About 3-amino-N-[(2,4-dimethylphenyl)methyl]bicyclo[2.2.1]heptane-2-carboxamide
3-amino-N-[(2,4-dimethylphenyl)methyl]bicyclo[2.2.1]heptane-2-carboxamide (PubChem CID 119715901) has the molecular formula C17H24N2O
and a molecular weight of 272.39 g/mol. Its IUPAC name is 3-amino-N-[(2,4-dimethylphenyl)methyl]bicyclo[2.2.1]heptane-2-carboxamide.
Analyze 3-amino-N-[(2,4-dimethylphenyl)methyl]bicyclo[2.2.1]heptane-2-carboxamide with MolForge
Explore ADMET properties, 3D molecular structure, drug-likeness score, and discover similar compounds using our AI-powered platform.
Launch Full Analysis
Frequently Asked Questions
What is the IUPAC name of 3-amino-N-[(2,4-dimethylphenyl)methyl]bicyclo[2.2.1]heptane-2-carboxamide?

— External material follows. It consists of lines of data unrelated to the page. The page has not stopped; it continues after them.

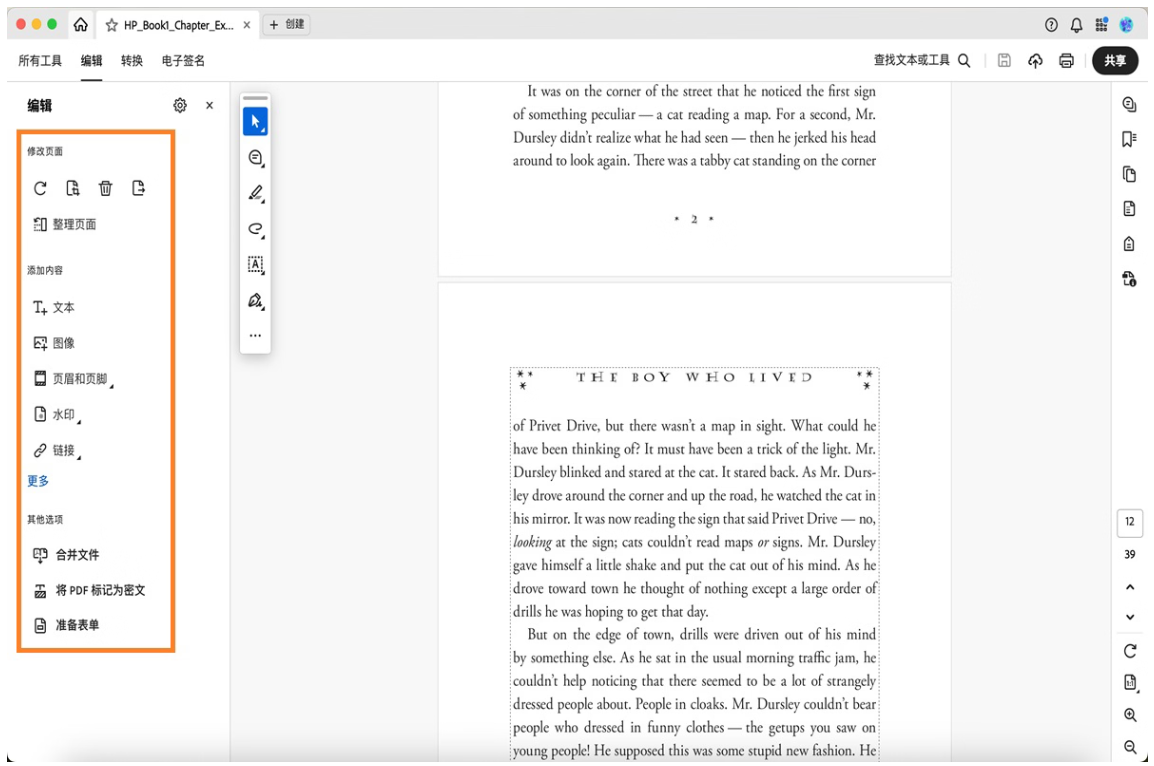Select the comment tool in the quick toolbar

pos(255,158)
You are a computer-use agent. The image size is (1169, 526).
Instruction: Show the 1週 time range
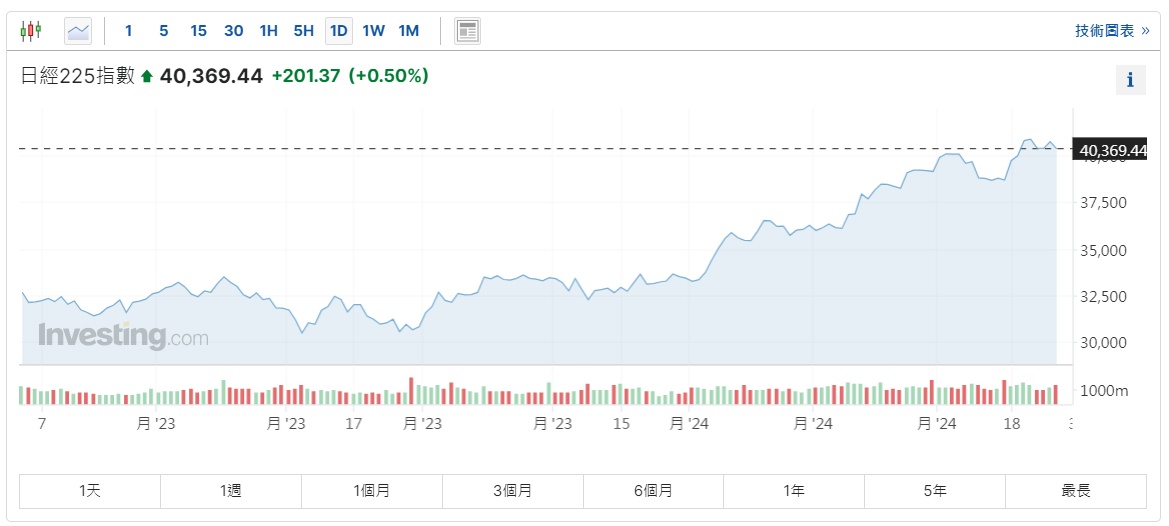(x=231, y=491)
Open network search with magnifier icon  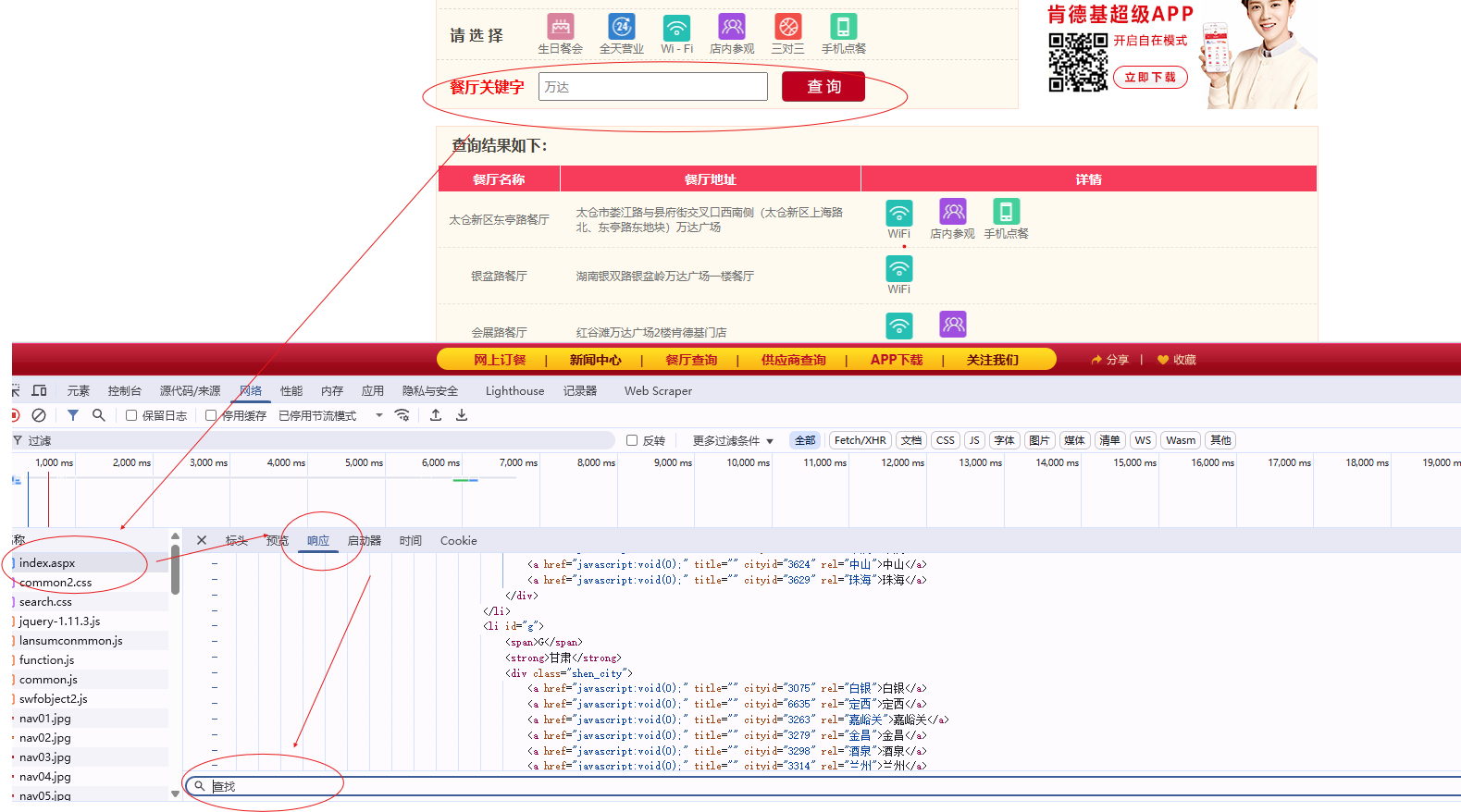click(x=99, y=415)

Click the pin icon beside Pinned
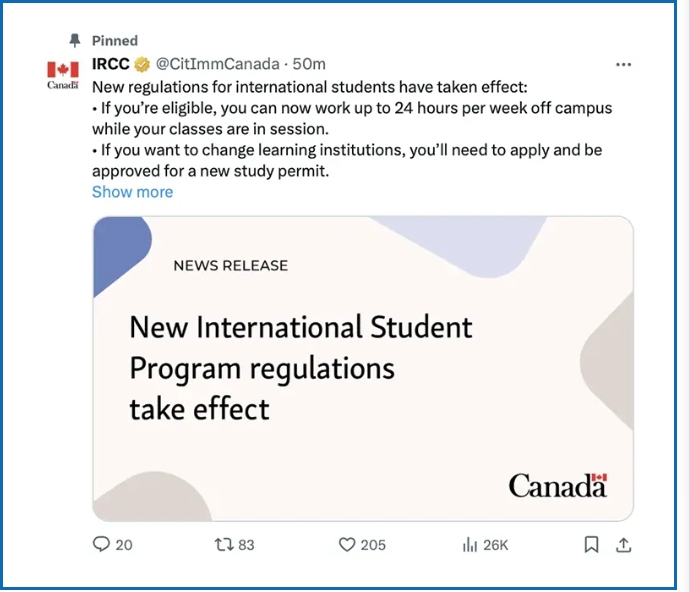tap(75, 40)
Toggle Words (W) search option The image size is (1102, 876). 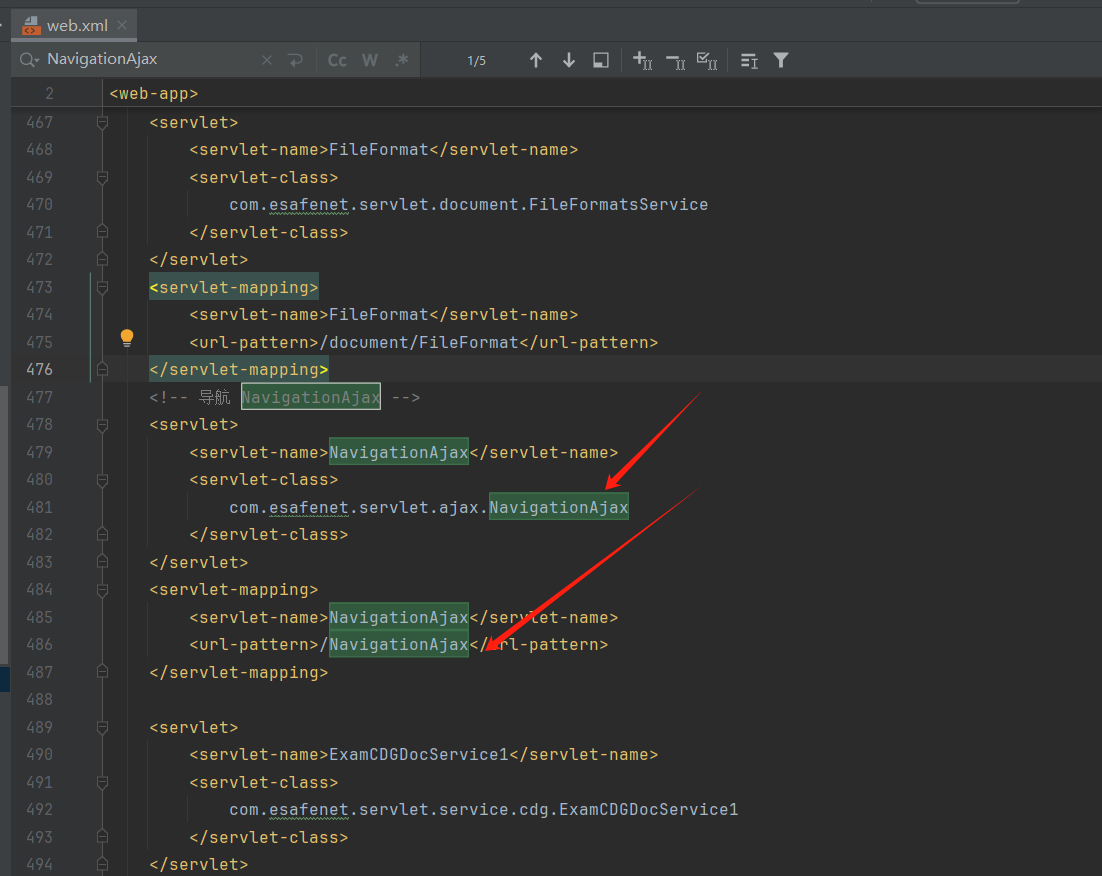point(370,60)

The IUPAC name of 3-amino-N-[(2,4-dimethylphenyl)methyl]bicyclo[2.2.1]heptane-2-carboxamide (CID 119715901) is 3-amino-N-[(2,4-dimethylphenyl)methyl]bicyclo[2.2.1]heptane-2-carboxamide.
What is the SMILES notation for 3-amino-N-[(2,4-dimethylphenyl)methyl]bicyclo[2.2.1]heptane-2-carboxamide?
The canonical SMILES for 3-amino-N-[(2,4-dimethylphenyl)methyl]bicyclo[2.2.1]heptane-2-carboxamide is Cc1ccc(CNC(=O)C2C3CCC(C3)C2N)c(C)c1.
What is the InChIKey of 3-amino-N-[(2,4-dimethylphenyl)methyl]bicyclo[2.2.1]heptane-2-carboxamide?
The InChIKey is WLGXEFZYTBGGMP-UHFFFAOYSA-N. The full InChI is InChI=1S/C17H24N2O/c1-10-3-4-14(11(2)7-10)9-19-17(20)15-12-5-6-13(8-12)16(15)18/h3-4,7,12-13,15-16H,5-6,8-9,18H2,1-2H3,(H,19,20).
What are the key properties of 3-amino-N-[(2,4-dimethylphenyl)methyl]bicyclo[2.2.1]heptane-2-carboxamide?
3-amino-N-[(2,4-dimethylphenyl)methyl]bicyclo[2.2.1]heptane-2-carboxamide has a molecular weight of 272.39 g/mol, XLogP of 2.29, 3 rotatable bonds, 2 hydrogen bond donors, and 2 hydrogen bond acceptors.
Where does this data come from?
All data for 3-amino-N-[(2,4-dimethylphenyl)methyl]bicyclo[2.2.1]heptane-2-carboxamide is sourced from PubChem (CID 119715901), the world's largest open chemistry database maintained by the National Library of Medicine (NIH).